CREATE TABLE book_parts
 (...) 
 ENGINE=InnoDB
 ROW_FORMAT=COMPRESSED 
 KEY_BLOCK_SIZE=8;

Later you will need to play with KEY_BLOCK_SIZE. See SHOW STATUS LIKE 'COMPRESS_OPS_OK'and SHOW STATUS LIKE 'COMPRESS_OPS'. Ratio of these two params must be close to 1.0: Docs.

稍后您将需要使用KEY_BLOCK_SIZE. 见SHOW STATUS LIKE 'COMPRESS_OPS_OK'SHOW STATUS LIKE 'COMPRESS_OPS'。这两个参数的比率必须接近 1.0:Docs

回答by Marc B

If you're compressing (eg. gzip), then don't use TEXT fields of any sort. They're not binary-safe. Data going into/coming out of text fields is subject to character set translation, which probably (though not necessarily) mangle the compressed data and give you a corrupted result when you retrieve/uncompress the text.

如果您正在压缩(例如 gzip),则不要使用任何类型的 TEXT 字段。它们不是二进制安全的。输入/输出文本字段的数据受字符集转换的影响,这可能(尽管不一定)会破坏压缩数据并在您检索/解压缩文本时给您一个损坏的结果。

Use BLOB fields instead, which are binary-transparent and do not to any translation of the data.

请改用 BLOB 字段,它们是二进制透明的,不会对数据进行任何转换。

回答by user1931858

It might be better to define the text field as blob, and compress the data in PHP to save costs in communication.

最好将文本字段定义为 blob,并在 PHP 中压缩数据以节省通信成本。

CREATE TABLE book_parts (
    ......
    content blob default NULL,
    ......
)

In PHP, use gzcompress and gzuncompress.

在 PHP 中,使用 gzcompress 和 gzuncompress。

$content = '......';
$query = sprintf("replace into book_parts(content) values('%s') ",
        mysql_escape_string(gzcompress($content)) );
mysql_query($query); 


$query = "select * from book_parts where id = 111 ";
$result = mysql_query($query);
if ($result && $row = mysql_fetch_assoc($result))
    $content = gzuncompress($row['content']);

回答by Devart

You may also want to use a COMPRESS option to enable compression of packets. Read some information about this option:

您可能还想使用 COMPRESS 选项来启用数据包压缩。阅读有关此选项的一些信息:

For PHP I have found this - MYSQLI_CLIENT_COMPRESS for mysqli_real_connect function.
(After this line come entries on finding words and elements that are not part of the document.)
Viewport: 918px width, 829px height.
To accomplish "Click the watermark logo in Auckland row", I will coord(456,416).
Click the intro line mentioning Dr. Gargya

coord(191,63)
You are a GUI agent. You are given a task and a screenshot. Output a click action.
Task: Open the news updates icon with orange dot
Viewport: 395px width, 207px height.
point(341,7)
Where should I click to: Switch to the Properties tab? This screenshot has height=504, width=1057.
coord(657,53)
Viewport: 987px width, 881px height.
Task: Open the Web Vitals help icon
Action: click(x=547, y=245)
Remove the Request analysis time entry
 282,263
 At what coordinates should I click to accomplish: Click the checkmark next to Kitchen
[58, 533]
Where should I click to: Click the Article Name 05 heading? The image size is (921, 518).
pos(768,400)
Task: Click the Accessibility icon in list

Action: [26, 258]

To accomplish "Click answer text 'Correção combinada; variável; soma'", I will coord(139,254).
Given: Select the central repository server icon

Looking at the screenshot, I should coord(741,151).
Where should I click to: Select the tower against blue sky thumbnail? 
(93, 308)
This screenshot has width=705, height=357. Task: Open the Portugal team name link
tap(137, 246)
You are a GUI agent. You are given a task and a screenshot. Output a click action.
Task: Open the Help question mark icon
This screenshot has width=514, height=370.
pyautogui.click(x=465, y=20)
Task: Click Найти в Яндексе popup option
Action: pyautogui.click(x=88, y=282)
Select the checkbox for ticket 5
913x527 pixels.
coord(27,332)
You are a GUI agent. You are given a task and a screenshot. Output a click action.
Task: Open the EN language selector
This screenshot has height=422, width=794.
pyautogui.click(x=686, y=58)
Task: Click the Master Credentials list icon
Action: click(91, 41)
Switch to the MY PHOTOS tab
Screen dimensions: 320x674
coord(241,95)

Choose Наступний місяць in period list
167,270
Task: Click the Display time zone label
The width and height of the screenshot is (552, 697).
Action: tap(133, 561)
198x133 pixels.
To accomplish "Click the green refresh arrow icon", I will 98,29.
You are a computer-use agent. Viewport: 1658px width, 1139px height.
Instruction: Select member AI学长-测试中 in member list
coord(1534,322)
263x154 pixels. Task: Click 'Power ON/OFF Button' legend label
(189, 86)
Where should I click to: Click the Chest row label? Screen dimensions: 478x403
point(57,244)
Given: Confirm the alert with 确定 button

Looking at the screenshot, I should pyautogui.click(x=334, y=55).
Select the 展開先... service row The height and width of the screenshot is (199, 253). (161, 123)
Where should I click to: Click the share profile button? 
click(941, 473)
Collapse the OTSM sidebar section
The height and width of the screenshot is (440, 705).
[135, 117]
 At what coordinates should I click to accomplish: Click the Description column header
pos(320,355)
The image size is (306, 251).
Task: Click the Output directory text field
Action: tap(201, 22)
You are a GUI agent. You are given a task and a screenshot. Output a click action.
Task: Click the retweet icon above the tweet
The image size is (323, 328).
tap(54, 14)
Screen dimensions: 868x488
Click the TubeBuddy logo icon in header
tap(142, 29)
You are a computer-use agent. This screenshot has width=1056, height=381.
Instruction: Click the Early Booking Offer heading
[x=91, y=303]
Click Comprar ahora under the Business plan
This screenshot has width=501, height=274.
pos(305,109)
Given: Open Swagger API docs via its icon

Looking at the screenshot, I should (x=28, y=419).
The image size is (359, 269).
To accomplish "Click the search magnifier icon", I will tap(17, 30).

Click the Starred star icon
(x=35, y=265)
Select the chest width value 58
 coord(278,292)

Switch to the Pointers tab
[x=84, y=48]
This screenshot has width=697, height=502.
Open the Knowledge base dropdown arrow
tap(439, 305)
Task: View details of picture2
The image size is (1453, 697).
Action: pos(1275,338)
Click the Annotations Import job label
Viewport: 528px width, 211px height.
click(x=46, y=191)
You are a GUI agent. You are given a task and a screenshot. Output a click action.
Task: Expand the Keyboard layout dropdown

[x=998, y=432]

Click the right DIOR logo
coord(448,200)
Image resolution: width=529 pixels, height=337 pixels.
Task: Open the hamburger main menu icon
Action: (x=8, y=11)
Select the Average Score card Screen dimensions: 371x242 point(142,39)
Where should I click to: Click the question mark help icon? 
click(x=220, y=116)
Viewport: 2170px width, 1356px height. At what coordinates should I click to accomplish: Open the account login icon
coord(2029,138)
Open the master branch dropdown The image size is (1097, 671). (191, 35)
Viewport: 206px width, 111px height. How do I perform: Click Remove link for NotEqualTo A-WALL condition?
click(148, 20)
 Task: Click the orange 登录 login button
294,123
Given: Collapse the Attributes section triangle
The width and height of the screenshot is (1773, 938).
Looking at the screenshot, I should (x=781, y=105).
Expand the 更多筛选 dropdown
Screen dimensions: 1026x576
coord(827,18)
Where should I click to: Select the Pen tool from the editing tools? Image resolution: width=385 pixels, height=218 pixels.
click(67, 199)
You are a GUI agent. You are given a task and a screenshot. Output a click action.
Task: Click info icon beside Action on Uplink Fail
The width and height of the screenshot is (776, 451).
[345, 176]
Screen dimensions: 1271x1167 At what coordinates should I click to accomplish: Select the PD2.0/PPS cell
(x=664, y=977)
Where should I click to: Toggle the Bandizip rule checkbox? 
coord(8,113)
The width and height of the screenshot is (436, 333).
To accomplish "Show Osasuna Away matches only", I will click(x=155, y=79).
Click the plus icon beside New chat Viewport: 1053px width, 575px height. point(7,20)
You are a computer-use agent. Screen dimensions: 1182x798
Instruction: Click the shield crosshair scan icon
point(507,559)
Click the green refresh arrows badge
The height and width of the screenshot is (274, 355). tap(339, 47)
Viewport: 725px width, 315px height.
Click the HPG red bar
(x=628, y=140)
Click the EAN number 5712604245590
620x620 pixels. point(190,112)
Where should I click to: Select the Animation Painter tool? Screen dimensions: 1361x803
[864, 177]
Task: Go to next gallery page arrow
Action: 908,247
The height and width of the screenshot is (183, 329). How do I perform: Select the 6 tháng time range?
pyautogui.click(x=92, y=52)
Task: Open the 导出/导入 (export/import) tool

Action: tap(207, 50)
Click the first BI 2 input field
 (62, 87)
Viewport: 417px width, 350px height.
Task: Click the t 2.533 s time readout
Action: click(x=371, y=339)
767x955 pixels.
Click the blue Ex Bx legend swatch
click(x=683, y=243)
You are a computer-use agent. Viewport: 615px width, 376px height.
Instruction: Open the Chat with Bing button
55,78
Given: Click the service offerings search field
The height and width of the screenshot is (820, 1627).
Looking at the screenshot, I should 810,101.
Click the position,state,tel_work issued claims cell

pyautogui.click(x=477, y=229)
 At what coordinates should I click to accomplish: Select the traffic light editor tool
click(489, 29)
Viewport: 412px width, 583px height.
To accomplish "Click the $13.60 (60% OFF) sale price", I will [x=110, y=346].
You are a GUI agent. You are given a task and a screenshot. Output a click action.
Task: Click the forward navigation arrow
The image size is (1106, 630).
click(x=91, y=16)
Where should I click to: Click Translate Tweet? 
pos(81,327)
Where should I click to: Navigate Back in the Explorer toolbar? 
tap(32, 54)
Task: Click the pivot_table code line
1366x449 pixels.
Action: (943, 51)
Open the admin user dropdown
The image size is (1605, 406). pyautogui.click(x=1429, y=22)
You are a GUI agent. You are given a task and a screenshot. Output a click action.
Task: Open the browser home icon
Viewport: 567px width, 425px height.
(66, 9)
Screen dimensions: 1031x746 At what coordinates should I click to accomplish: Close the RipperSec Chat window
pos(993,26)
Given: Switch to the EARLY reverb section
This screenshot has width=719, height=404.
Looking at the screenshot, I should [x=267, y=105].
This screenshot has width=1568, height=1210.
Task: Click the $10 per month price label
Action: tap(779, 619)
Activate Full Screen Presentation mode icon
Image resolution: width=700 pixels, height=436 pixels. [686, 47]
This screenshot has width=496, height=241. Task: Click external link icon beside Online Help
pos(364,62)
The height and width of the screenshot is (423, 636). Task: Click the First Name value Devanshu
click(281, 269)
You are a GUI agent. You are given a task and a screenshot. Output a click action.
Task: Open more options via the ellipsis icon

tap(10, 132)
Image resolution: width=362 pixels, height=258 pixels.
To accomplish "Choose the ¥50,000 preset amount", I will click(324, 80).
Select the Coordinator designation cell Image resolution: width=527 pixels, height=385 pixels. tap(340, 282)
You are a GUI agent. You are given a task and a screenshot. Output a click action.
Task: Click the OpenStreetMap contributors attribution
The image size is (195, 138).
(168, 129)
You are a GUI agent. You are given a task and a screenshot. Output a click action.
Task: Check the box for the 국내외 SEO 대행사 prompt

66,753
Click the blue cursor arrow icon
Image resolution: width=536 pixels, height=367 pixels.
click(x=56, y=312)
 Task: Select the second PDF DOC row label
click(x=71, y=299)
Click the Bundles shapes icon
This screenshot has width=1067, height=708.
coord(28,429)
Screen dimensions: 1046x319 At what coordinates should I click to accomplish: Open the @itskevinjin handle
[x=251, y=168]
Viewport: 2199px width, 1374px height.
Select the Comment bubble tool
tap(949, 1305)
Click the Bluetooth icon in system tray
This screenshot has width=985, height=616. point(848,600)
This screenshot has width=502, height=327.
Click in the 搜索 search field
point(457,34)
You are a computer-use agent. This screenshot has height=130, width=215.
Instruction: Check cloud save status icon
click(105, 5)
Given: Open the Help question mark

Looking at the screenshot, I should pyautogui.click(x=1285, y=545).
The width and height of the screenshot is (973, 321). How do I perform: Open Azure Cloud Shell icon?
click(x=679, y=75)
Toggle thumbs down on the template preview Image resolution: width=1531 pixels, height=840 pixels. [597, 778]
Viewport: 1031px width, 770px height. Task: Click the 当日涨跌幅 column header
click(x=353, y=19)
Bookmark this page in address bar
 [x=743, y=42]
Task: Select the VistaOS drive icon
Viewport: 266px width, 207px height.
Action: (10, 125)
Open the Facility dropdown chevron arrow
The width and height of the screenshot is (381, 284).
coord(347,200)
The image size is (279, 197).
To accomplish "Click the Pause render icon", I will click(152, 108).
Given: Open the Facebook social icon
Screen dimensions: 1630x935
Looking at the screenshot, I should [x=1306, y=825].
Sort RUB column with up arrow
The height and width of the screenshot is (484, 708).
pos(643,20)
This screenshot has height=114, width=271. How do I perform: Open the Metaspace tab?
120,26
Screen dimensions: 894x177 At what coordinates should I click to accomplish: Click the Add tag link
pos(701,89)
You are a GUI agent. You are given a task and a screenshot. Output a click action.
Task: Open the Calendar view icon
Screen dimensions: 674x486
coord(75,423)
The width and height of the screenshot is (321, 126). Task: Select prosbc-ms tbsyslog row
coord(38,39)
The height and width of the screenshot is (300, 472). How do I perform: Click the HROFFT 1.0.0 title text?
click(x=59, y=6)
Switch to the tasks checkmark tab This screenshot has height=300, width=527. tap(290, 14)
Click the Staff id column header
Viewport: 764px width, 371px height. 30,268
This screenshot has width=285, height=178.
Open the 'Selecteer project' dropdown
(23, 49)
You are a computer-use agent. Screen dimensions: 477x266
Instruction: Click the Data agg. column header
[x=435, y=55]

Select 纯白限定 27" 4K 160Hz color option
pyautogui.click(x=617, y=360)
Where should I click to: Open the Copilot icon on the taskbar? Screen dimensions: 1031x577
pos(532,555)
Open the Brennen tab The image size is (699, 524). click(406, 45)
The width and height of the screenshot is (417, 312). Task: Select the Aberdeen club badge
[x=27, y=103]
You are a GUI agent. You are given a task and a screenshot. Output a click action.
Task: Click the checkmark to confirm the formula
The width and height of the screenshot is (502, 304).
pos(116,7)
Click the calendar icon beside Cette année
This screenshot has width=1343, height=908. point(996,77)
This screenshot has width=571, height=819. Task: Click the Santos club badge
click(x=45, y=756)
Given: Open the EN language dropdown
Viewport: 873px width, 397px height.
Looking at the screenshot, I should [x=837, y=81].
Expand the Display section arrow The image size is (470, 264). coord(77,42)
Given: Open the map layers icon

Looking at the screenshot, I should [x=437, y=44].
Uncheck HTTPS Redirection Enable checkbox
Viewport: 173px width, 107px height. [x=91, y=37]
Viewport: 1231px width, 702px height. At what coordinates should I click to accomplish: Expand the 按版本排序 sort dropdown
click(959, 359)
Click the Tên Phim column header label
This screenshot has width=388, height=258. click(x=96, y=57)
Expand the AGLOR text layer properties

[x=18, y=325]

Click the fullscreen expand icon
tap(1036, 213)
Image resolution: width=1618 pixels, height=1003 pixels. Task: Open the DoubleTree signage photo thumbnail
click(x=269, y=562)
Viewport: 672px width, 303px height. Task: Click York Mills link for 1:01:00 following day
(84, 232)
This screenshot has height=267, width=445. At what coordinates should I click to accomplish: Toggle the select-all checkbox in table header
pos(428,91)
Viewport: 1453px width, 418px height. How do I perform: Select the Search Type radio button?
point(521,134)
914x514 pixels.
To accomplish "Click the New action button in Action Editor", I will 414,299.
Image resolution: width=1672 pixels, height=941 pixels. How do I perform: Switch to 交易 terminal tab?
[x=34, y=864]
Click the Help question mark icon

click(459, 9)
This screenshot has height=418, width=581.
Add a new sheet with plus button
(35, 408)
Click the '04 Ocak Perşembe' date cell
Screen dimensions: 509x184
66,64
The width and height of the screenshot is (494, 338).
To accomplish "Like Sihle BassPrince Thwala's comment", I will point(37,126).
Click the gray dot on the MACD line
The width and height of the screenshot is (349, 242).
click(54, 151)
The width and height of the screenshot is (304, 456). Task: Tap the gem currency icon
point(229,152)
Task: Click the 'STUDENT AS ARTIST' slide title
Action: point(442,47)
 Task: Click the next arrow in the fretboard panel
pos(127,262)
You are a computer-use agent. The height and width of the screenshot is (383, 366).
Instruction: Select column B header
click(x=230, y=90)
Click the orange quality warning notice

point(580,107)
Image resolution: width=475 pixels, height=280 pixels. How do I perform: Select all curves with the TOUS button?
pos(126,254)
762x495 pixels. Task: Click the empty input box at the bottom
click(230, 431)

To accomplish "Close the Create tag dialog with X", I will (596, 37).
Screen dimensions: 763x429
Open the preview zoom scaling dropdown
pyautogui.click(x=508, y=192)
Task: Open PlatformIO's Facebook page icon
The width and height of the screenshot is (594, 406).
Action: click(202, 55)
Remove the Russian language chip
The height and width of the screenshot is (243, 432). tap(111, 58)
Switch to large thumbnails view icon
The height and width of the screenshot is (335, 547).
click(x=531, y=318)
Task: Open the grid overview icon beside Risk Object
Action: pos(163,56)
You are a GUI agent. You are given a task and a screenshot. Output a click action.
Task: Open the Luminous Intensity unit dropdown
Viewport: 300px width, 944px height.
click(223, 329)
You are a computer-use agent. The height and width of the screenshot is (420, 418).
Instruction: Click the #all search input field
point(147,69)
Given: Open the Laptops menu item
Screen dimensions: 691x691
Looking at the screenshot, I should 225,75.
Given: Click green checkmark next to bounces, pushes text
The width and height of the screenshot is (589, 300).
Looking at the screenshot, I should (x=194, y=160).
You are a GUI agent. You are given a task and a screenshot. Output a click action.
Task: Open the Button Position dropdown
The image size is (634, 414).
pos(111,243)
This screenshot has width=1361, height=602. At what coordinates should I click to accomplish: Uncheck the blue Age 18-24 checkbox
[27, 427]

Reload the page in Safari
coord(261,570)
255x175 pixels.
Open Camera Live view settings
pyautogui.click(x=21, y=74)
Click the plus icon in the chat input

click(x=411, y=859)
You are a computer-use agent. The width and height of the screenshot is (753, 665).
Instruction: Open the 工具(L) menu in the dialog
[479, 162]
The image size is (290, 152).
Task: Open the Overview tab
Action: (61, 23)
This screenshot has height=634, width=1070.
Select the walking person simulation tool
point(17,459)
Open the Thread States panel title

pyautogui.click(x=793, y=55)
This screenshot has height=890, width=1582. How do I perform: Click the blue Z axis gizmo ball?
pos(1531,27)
对于 PHP,我发现了这个 -用于 mysqli_real_connect 函数的 MYSQLI_CLIENT_COMPRESS

回答by user447951

You could use php functions gzdeflate and gzinflate for text.

您可以将 php 函数 gzdeflate 和 gzinflate 用于文本。

回答by ajreal

There are no benefits in compressing large texts into a database.

将大文本压缩到数据库中没有任何好处。

Here are the problems you might face in the long run:

从长远来看,您可能会遇到以下问题:

  • If the server crashes the data may be hard to recover.
  • Not ideal for search.
  • It takes additional time to transfer the data between the mysql server and the browser.
  • Time consuming for backup (not using replication).
  • 如果服务器崩溃,数据可能很难恢复。
  • 不适合搜索。
  • 在 mysql 服务器和浏览器之间传输数据需要额外的时间。
  • 备份耗时(不使用复制)。

I think storing these large texts into a disk file will be easier for:

我认为将这些大文本存储到磁盘文件中会更容易:

  • Distributed backup (rsync).
  • PHP to handle file upload.
  • 分布式备份(rsync)。
  • PHP 处理文件上传。